Really, the solution has to be we reduce the car access. We provide the both access. We provide the. Access to safe cycling infrastructure. We don't need to take away more space to give to transport within the city. We just need to use the space that we have more efficiently and more effectively.
And Ciarán, you've worked abroad. You've talked about some of the places where you were working as an architect and where you've also lived. I mean, one of the things that we've been looking us in the discussion around Dublin and other Irish cities, is almost looking out and seeing what's everybody else doing.
Yeah. I mean, you know, that's what the Netherlands is, is that is the most obvious example. And it's in the Netherlands. It's interesting because it's a very similar climate to what we have here in Ireland. And they made the decision. I mean, the Netherlands was exactly the same as we were, you know, 30, 40 years ago. They were they had car clogged streets. They made a decision that they were gonna take the cars out and replace it and put in proper segregated, safe cycling infrastructure. So cycling infrastructure that a seven year old can cycle on safely, that you could let them go in cycling to school. And they have huge numbers of people cycling in the it is the main mode of transport in most of the cities there. And Copenhagen is on something similar as well. And they do have public transport and they do have cars. They just don't use the cars as much.
So in thinking about the city, because, you know, part of the challenge of the whole debate, this chicken and egg, the proverbial chicken and egg, because when you look at policy led decisions and we can have debates about what the National Transport Authority has done in terms of bus connect in trying to accommodate both cars and public transport. But the reality of where we are is that as long as we get back to the point of as long as we're pushing people into quote unquote, starter homes in county meath and there's no train services, there's maybe an hourly bus service, people are going to drive.

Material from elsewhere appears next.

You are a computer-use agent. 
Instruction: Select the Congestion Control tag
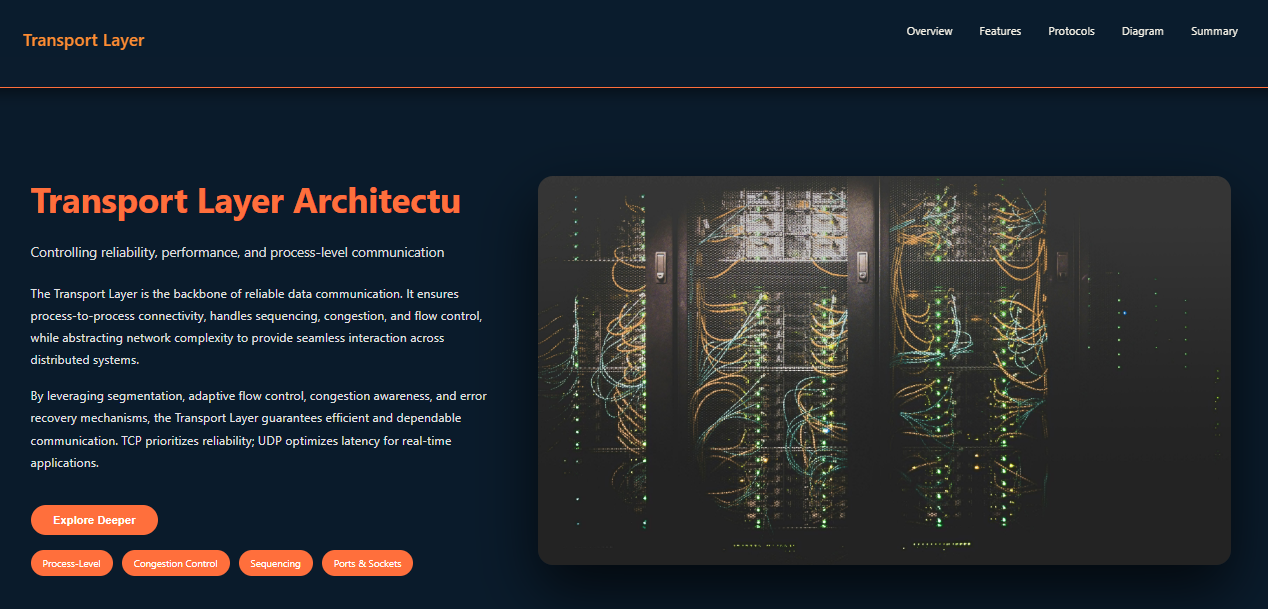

And when you do that, then we have an environment where, you know, it's very difficult to almost resolve this as long as we continue to push people and have the sprawl philosophy, sprawl policy on housing, where, you know, developers in so many of those areas are simply given the fields build.
There's no thought about well, actually, all evidence and all research will tell us is that possibly two thirds of those households will be both the members of the couple are driving back in and out of the city. And that, to me seems the difficulty of where we are now is that, you know, you know, that there are things we could resolve very quickly in transport, in thinking and in a shift in doing it.

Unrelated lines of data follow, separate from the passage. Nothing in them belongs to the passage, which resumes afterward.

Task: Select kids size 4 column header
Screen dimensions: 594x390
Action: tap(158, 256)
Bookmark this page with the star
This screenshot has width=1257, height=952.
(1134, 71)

But the more we push people into this, you know, idea that the only place you want to buy a house for 250000 is practically drogheda out beyond Maynooth.

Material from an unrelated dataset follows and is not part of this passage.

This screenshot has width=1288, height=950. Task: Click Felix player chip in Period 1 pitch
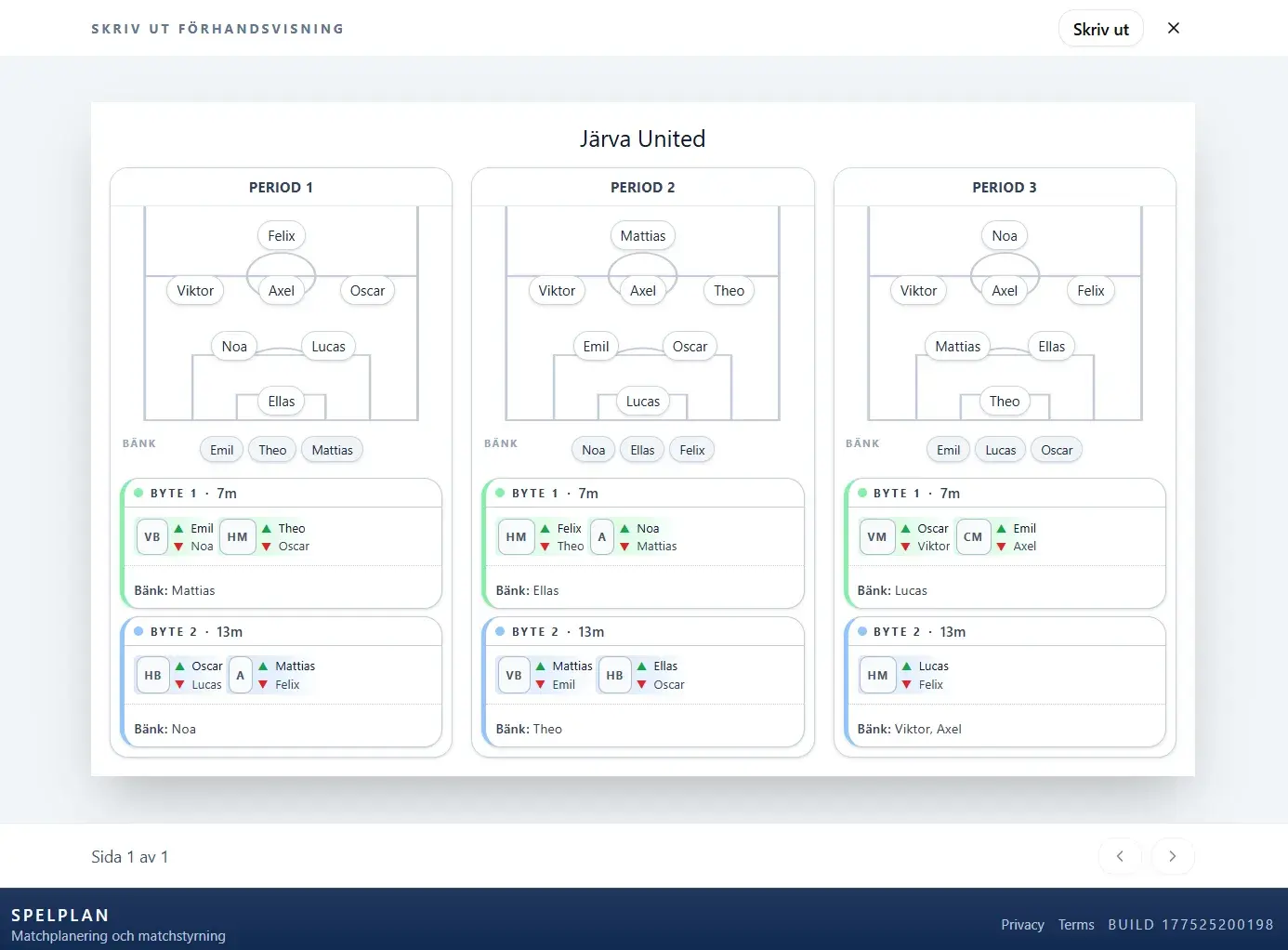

And that's I suppose part of it is, as you said, it's a chicken and egg situation where in order for the public transport system to improve, we need to provide more road space for public transport system, in particular for buses. And in order to do that, we need to restrict cars.
If you had the ear of those making decisions, what would you be saying, do you think, to to what you might say is the system?
Well, I suppose I think one of the big issues we have to face is our local government system, which I think is and I think it's been documented that it is the most centralised in all of Europe. So most of the power lies with central government. Local government has very little real power, in particular, local elected representatives afraid of little real power. They don't have huge budgets. And there's another issue which which is is maybe less popular. But I think that we we have a problem and does our local governments, county boundaries are based on these, I suppose, arbitrary historically counties. You know, let's call on the GAA countries which don't really bare any reference to demographics or or even geography in a lot of cases. So I would be certainly in favor of a radical overhaul of our local governments system.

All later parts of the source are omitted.